Madonna without the marriage, the children, the British estate? Such is the fantasy world conjured up in Confessions on a Dance Floor. Madonna never completely deserted clubland, of course, but she hasn’t made an album this consistently beat-driven since 1992’s Erotica. Once again, she’s the restless soul aching to connect, this time by way of fluid Ibiza techno (”Jump,” ”Get Together”) and a robo-voiced Kraftwerk homage (”Forbidden Love”); ”Hung Up” shows how effortlessly she can tap into her petulant inner teen. Unencumbered by the freneticism and unevenness that marred her last few albums, Confessions glides on a jet stream; for that extra rave-new-world touch, the songs segue into one other.
For all its pretenses of being giddy and spontaneous, though, Confessions is rarely either. Madonna is no longer the free spirit of her youth, which is plenty obvious when she ponders the spiritual ”place where I belong” (”Let It Will Be”) or indulges in further self-pity over the price o’ fame (”How High”). It’s as if a rain cloud has settled over her nightclub.
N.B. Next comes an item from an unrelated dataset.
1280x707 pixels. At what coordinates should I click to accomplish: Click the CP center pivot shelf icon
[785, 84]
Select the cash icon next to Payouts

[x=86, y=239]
Yet Brit techno whiz Stuart Price, her new co-producer, overrides her clichés by focusing on the beats. The disingenuous ”I Love New York” wants us to believe she feels like ”a dork” when she’s not in that city and that she’s down on London, her new home. But damn if that chorus won’t make for a perfect jingle for a tourism commercial. Like so many Madonna albums, this one eventually runs low on gas; not even Price can make sense of her Kabbalah parable, ”Isaac,” which evokes older, better Madonna hits. But she’s smart enough to know that dulcet dance music for grown-ups is a worthy niche waiting to be filled.